→ **Exercise requirements**
• A. According to the roadmap, where does the detailed execution board live?
• B. Copy the part of the roadmap starting with "The release cadence" and going on through "constants, GLOBAL_CONST consolidation)".

→ **Exercise passage**
Roadmap

The detailed execution board lives in GitHub Projects. This page only summarizes the current release direction across the pccx ecosystem.

The release cadence is staged on a shared KV260 bitstream harness. v002.0 is the baseline integration; v002.1 layers sparsity and speculative decoding on the same RTL; v003.x moves to a separate RTL repository as architectural novelties land. A parallel vision-v001 track shares the same KV260 substrate but covers CNN-class workloads (classification / detection) and lives on its own repository.

Now — v002.0: baseline integration on KV260

  • finish remaining RTL integration on pccx-FPGA-NPU-LLM-kv260

  • A–F baseline phases on the v002.0 release line

    • in progress: Phase 3 step 1 (shape constant RAM unification, see Shape Constant RAM) and Stage C cleanup (counters, constants, GLOBAL_CONST consolidation)

  • trace-driven verification on pccx-lab

  • Sail execute increments

  • xsim / KV260 baseline bring-up logs

  • release evidence checklist (docs/RELEASE_EVIDENCE_CHECKLIST.md in pccx-FPGA-NPU-LLM-kv260) gates timing / throughput / bring-up wording before any claim lands in this docs site

  • throughput is measured-only on this release line — no timing or throughput signoff claim until the verification evidence is published

pccx v002 release evidence flow

Figure 1 RTL source → xsim testbenches → synthesis / implementation → KV260 bring-up [HW] → runtime [HW] → release evidence checklist (RELEASE_EVIDENCE_CHECKLIST.md) acting as the tag gate. Hardware-gated stages do not produce numbers that are quoted on this docs site until the checklist gates them in.

Tracking issue: pccxai/pccx#28 — v0.2.0 umbrella.

→ **Data shown**
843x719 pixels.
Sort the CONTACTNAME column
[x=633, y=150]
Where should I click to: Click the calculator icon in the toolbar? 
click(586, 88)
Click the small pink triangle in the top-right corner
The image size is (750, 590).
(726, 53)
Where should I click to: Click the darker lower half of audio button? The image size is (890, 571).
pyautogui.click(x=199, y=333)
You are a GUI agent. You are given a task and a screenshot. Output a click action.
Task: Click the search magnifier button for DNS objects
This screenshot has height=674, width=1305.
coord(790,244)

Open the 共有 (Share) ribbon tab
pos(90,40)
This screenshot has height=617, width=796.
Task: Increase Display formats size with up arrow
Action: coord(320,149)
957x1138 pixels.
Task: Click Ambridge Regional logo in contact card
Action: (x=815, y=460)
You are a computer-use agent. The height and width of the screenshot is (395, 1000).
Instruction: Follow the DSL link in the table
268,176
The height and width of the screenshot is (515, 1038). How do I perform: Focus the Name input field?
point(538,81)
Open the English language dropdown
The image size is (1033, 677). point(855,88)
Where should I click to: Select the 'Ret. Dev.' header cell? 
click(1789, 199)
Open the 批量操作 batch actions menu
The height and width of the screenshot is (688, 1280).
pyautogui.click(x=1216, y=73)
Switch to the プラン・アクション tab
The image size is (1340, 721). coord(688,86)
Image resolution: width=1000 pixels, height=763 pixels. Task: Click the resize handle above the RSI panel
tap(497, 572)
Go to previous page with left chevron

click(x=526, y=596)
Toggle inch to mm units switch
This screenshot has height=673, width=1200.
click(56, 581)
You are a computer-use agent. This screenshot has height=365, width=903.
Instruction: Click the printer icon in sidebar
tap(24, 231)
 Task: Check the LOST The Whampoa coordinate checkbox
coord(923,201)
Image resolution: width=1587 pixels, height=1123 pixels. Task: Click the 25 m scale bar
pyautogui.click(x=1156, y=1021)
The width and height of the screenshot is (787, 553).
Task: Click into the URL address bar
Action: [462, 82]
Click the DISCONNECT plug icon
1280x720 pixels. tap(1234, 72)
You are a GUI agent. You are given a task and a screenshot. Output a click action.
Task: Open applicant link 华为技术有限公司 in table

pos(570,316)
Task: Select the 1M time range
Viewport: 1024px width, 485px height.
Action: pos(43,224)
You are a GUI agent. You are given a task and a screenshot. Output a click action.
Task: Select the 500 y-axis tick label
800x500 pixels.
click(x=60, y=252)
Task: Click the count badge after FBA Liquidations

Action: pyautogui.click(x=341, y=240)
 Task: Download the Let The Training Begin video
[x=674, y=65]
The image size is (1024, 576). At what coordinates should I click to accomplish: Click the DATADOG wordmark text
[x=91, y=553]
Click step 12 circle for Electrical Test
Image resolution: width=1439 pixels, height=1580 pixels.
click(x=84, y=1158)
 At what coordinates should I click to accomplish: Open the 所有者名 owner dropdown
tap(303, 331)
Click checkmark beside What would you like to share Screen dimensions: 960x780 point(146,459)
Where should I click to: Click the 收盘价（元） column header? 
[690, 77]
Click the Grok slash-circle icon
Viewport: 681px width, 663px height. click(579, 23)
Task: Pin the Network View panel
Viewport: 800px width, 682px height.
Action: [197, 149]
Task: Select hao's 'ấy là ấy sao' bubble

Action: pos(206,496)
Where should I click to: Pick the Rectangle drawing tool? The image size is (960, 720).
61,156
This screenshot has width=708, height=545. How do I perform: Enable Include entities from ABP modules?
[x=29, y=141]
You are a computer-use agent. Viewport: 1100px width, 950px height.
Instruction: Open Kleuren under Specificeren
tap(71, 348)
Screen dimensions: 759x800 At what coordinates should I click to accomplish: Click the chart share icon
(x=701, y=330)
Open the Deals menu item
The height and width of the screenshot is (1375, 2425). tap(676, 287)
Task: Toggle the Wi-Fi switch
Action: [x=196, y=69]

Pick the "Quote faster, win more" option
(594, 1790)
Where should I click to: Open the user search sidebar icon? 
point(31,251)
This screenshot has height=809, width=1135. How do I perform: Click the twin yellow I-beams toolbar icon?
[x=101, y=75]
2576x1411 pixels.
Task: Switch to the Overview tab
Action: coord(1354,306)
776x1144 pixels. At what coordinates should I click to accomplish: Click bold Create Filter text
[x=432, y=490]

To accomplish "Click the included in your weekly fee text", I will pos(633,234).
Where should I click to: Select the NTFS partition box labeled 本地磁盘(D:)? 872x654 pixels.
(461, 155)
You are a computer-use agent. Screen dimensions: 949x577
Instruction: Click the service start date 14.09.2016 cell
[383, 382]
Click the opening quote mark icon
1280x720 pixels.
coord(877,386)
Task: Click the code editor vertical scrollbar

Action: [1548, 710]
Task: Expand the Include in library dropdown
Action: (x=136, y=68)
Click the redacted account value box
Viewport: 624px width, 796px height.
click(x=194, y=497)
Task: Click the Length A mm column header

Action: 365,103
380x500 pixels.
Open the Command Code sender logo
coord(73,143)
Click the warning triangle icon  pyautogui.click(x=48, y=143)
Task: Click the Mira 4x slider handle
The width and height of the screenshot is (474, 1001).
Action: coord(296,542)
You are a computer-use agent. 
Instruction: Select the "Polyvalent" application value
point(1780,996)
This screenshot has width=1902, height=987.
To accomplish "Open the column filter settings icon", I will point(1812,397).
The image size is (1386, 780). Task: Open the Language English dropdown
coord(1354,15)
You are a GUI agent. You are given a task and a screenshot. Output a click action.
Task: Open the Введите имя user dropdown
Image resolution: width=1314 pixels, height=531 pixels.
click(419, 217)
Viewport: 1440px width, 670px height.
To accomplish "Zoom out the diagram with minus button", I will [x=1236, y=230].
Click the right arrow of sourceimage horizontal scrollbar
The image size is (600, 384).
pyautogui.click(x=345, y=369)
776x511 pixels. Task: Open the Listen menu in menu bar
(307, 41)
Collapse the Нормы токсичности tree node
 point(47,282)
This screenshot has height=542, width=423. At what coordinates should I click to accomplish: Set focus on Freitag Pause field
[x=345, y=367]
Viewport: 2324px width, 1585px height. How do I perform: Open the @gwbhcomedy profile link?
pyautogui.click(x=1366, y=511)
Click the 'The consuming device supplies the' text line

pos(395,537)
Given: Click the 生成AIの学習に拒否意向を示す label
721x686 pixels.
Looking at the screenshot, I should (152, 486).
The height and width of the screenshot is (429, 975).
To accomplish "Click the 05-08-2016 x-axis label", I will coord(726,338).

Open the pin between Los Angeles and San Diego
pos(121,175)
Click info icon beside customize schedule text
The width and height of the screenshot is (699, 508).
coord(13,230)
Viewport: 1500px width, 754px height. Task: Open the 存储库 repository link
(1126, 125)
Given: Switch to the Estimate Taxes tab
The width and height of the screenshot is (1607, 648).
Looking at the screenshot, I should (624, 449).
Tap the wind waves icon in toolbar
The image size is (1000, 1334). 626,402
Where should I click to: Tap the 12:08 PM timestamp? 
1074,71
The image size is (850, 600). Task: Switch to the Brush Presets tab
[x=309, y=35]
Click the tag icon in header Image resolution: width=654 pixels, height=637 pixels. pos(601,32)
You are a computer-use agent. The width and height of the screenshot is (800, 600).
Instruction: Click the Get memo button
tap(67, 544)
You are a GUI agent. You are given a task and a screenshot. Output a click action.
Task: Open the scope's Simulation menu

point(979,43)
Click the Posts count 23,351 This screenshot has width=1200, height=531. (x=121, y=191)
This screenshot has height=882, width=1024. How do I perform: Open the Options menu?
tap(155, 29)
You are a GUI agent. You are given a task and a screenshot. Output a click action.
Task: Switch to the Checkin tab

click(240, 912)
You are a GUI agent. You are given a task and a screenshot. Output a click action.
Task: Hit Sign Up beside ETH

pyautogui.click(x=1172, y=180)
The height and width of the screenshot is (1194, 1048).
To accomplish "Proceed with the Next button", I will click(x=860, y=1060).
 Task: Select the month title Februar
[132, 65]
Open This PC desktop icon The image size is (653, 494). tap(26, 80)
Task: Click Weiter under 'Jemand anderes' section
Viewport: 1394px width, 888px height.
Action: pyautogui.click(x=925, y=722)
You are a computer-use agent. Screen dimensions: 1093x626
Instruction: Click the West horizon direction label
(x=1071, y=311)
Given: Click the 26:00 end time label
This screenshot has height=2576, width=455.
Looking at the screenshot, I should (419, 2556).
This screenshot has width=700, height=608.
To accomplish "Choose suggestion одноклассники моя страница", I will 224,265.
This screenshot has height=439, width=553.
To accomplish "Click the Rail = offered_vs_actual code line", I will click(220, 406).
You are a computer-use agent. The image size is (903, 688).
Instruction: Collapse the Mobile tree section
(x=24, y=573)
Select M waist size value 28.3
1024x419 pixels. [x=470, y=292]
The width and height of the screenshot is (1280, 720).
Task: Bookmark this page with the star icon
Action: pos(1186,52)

→ **Answers for the tasks**
• A. In GitHub Projects.

• B.
The release cadence is staged on a shared KV260 bitstream harness. v002.0 is the baseline integration; v002.1 layers sparsity and speculative decoding on the same RTL; v003.x moves to a separate RTL repository as architectural novelties land. A parallel vision-v001 track shares the same KV260 substrate but covers CNN-class workloads (classification / detection) and lives on its own repository.

Now — v002.0: baseline integration on KV260

  • finish remaining RTL integration on pccx-FPGA-NPU-LLM-kv260

  • A–F baseline phases on the v002.0 release line

    • in progress: Phase 3 step 1 (shape constant RAM unification, see Shape Constant RAM) and Stage C cleanup (counters, constants, GLOBAL_CONST consolidation)